Borja Pavón - Videojuegos y ansiedad, un viaje personal

La secuencia de introducción de Breath of the Wild es uno de los momentos que más me han marcado en mi vida como jugador. Diría que es una sensación compartida, y buena muestra de ello es que el párrafo que me dispongo a escribir resulte más bien redundante; que seis años después ese momento, apenas un suspiro en un juego en el que los momentos se cuentan por cientos, permanezca indeleble en nuestras retinas. Es una pequeña pared que escalar y una salida a lo lejos, son los primeros rayos de sol recortándose contra las paredes de roca y es correr como solo podría correr un niño. Es el viento, la hierba, el horizonte y la libertad. Y entonces, la música. Esa música. Los acordes con los que Nintendo te regalaba el mundo, y la promesa de que todo aquello era tuyo. Salta. O no lo hagas. A partir de ahora, puedes hacer lo que quieras.

Muy pocas veces se ha logrado transmitir más con menos, aunque el héroe del tiempo siempre ha sido un tipo de pocas palabras. Quizá por eso Tears of the Kingdom juega a sabiendas a la auto referencia y al homenaje, planteando una secuencia inicial calcada que también nos hace despertar en la oscuridad, y un nuevo corredor tras el que nos aguarda el mundo. Y al atravesarlo, esta vez, silencio. No hay crescendo incendiando esos últimos metros, ni melodía que acompañe nuestro primer contacto con un nuevo horizonte. Saltamos, porque esta vez no nos queda otra, y el juego parece sentir nuestra decepción. La comprende, la acepta, juguetea con ella, y entonces decide explotar. La cámara comienza a orbitar lentamente, y lo que en 2017 era un tímido arpegio de piano se convierte en cuerdas, en vientos, en percusión, en un océano de nubes e islas flotantes que acompañan la caída libre mientras al fondo se recorta un dragón. Es más, es mucho más. Es la libertad de verdad, hasta donde alcance la vista, y un detalle sutil que vuelve a destilar en segundos el significado del juego entero. Es de una elegancia casi insultante.

────────────────────────────────────────

Tareas pendientes –
1. Traduce al inglés esta oración del fragmento sobre las secuencias iniciales: "Es el viento, la hierba, el horizonte y la libertad."
2. Reproduce sin cambios el tramo del fragmento sobre las secuencias iniciales que va desde "La secuencia de" hasta "lo que quieras.", ambos incluidos.
3. Sigue escribiendo el fragmento sobre las secuencias iniciales de Breath of the Wild y Tears of the Kingdom a partir de su última oración.
El listado que sigue no interviene en nada de esto.

Datos mostrados –
────────────────────────────────────────

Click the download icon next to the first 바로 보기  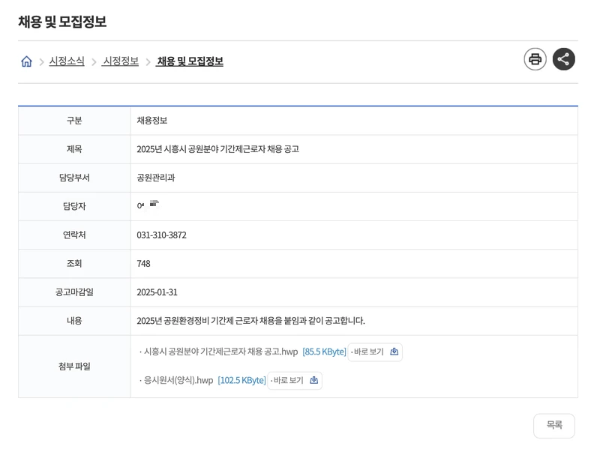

────────────────────────────────────────

Lista de respuestas –
1. It is the wind, the grass, the horizon, and freedom.

2.
La secuencia de introducción de Breath of the Wild es uno de los momentos que más me han marcado en mi vida como jugador. Diría que es una sensación compartida, y buena muestra de ello es que el párrafo que me dispongo a escribir resulte más bien redundante; que seis años después ese momento, apenas un suspiro en un juego en el que los momentos se cuentan por cientos, permanezca indeleble en nuestras retinas. Es una pequeña pared que escalar y una salida a lo lejos, son los primeros rayos de sol recortándose contra las paredes de roca y es correr como solo podría correr un niño. Es el viento, la hierba, el horizonte y la libertad. Y entonces, la música. Esa música. Los acordes con los que Nintendo te regalaba el mundo, y la promesa de que todo aquello era tuyo. Salta. O no lo hagas. A partir de ahora, puedes hacer lo que quieras.

3.
Y el asunto es que no dice una sola mentira. Tears of The Kingdom es desarmante en su escala, es una obra maestra levantada a golpe de exceso puro y es una apuesta que prácticamente triplica en extensión al original (y más importante aún, lo hace también en densidad de ideas por metro cuadrado, aunque de eso hablaremos más adelante), pero el más y mejor no es suficiente cuando toca salir al escenario después de Nirvana. Suceder al que muchos consideramos el mejor videojuego que se ha hecho jamás era un papelón importante, y quizá por eso cuando tuve que enfrentarme yo a otro, esto es, a un análisis que le hiciera justicia a Breath of the Wild, entendí que lo suyo era hablar de Messi y de Maradona, y de gestas deportivas inolvidables que retratasen lo que implica ser el mejor de todos los tiempos. Jugando a Tears of the Kingdom, sin embargo, no he podido dejar de darle vueltas a la figura de un protagonista mucho menos glamouroso: la de un simple balón de fútbol.

Y es que sin balón no hay hazañas, ni épica, ni finales de infarto, y si me llevo la pelota a casa se acabó el partido. Sin la física, las inercias y el propio destino decidiendo si entra entre los tres palos o no todos esos ídolos se nos caen, y lo mismo sucede con un proyecto mastodóntico que nos habla de asaltar los cielos y que sin embargo se apoya sobre los mismos pilares: las fuerzas, las fricciones, la gravedad. Sobre el delicado equilibrio de una barca improvisada que flota porque es de madera, o de un teleférico impulsado tan sólo por la pendiente y un poquito de astucia. Breath of The Wild cambió el mundo con una manzana asada, pero lo que su sucesor nos propone es moldearlo a nuestro antojo y someterlo a nuestra voluntad. Es prender fuego al árbol y asar la manzana, o cortarlo de raíz y construir un tejado sobre la hoguera si la lluvia intenta apagarla. Y de ahí que la escala al final sea lo de menos: Tears of the Kingdom es un juego casi inabarcable, pero sin ese corazón tan vivo, sin esa pelota con la que jugar, sería un mundo abierto como los demás. Uno excelente, probablemente de los mejores que se han hecho nunca. Pero uno más.

Ahora bien, nada de esto funcionaría si los resultados no fueran previsibles, o si las físicas obedecieran a alguna caprichosa lógica de videojuego. Si tocase explicar con aburridas cajas de texto que hay excepciones, y si nuestros planes se vieran limitados por la cantidad de escenarios posibles que han previsto los programadores; si el juego dijera siempre que sí, salvo cuando toca decir que no. Y esa es la verdadera magia de Tears of the Kingdom: que no hay escenarios previstos. Que no hace falta aprender a jugar. Que sus reglas ya las conocemos, porque son las reglas de la realidad.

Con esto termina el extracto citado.